Blue Plaques

DICKINSON, Goldsworthy Lowes (1862-1932)

Plaque erected in 1956 by London County Council at 11 Edwardes Square, Kensington, London, W8 6HE, Royal Borough of Kensington and Chelsea

All images © English Heritage

Profession

Author, Humanist

Category

Literature, Politics and Administration

Inscription

THIS WAS THE LONDON HOME OF G.LOWES DICKINSON Author and Humanist HE WAS BORN 1862 AND DIED 1932

Material

Ceramic

Notes

Erected by private subscription in 1956 and immediately incorporated by the LCC into the official scheme.

The author and humanist Goldsworthy Lowes Dickinson developed the initial plans for the League of Nations and helped shape the discipline now known as International Relations. From 1912 until 1920 he lived at 11 Edwardes Square in Kensington, where he is now commemorated with a blue plaque.

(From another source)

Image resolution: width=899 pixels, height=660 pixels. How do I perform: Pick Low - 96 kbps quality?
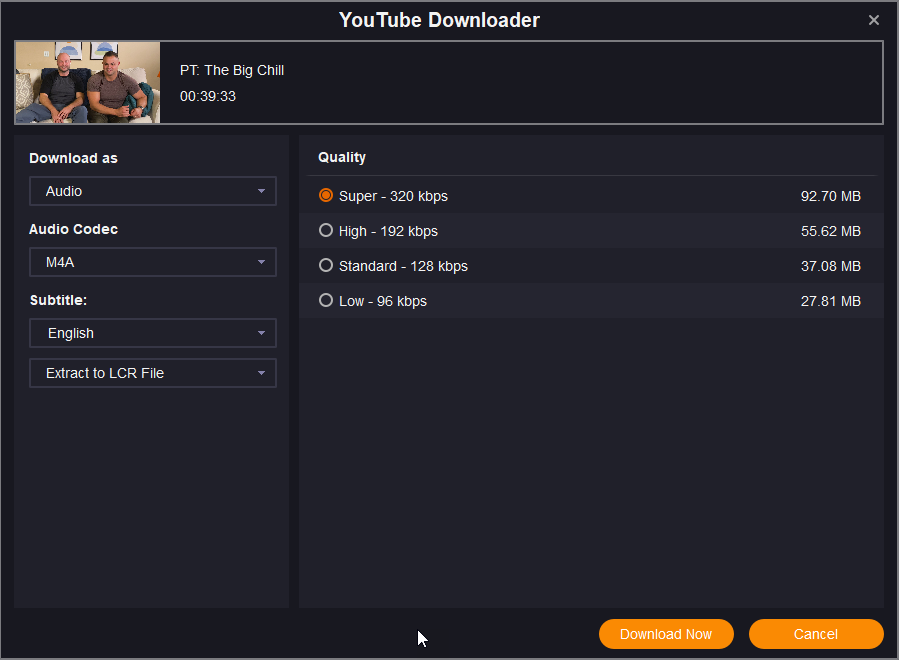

Sketch drawing of Goldsworth Lowes Dickinson by Roger Fry
‘Goldie’ Lowes Dickinson in 1893, drawn by his friend, the art critic Roger Fry © National Portrait Gallery, London

THE LEAGUE OF NATIONS

Goldsworthy ‘Goldie’ Lowes Dickinson was an active commentator on history and politics from the 1890s onwards. Based mostly in Cambridge, he used 11 Edwardes Square as a London pied-à-terre from 1912 until 1920 while he was teaching at the London School of Economics. The outbreak of the First World War – or the ‘black horror of inconceivability’ as he called it ­– changed the course of his career. In 1914, only weeks after war was declared, Dickinson called for the establishment of a ‘league of nations’. He was one of the first people to use this term, and conceived of the league as an organisation for arbitration and conciliation to prevent future wars. He formed a pressure group within the governing Liberal Party, and travelled to the Hague and the United States to promote his scheme.

In 1916 Dickinson published The European Anarchy. Writing against the jingoistic atmosphere of the time, he argued that it wasn’t the character of the German people or the aggressive politics of the German state that caused the war. Instead the root of all conflict between great powers, he said, lies in the ‘anarchy’ of the international system – a chronic state of war in which countries are constantly trying to achieve supremacy over one another.

The League of Nations was finally set up in January 1920, and was replaced by the United Nations in 1945–6.

LATER LIFE

Dickinson developed his views on international relations with such works as War: Its Nature, Cause and Cure (1923) and The International Anarchy, 1904–14 (1926). According to EM Forster, it was only with the publication of the latter that Dickinson reached ‘a truce in his own heart. He could do no more against the powers of evil, he had no new weapons in his armoury’. Dickinson didn’t return to the subject of international relations in his writing but published works instead on Plato and Goethe, remaining intellectually active up until his death.

Dickinson was a great influence on the writers and thinkers of the Bloomsbury group – among them Roger Fry, Lytton Strachey, John Maynard Keynes, and Virginia and Leonard Woolf. EM Forster wrote a biography of him in 1934, but Dickinson’s own autobiographical writings – published posthumously in 1973 – were rather more frank. In them he revealed that he was gay, and that he fell in love with the art critic Roger Fry while at Cambridge University in the 1880s. The two men maintained a close friendship, but not – according to Dickinson – a romantic one.

Dickinson died on 3 August 1932 and was cremated at Golders Green in London on 8 August.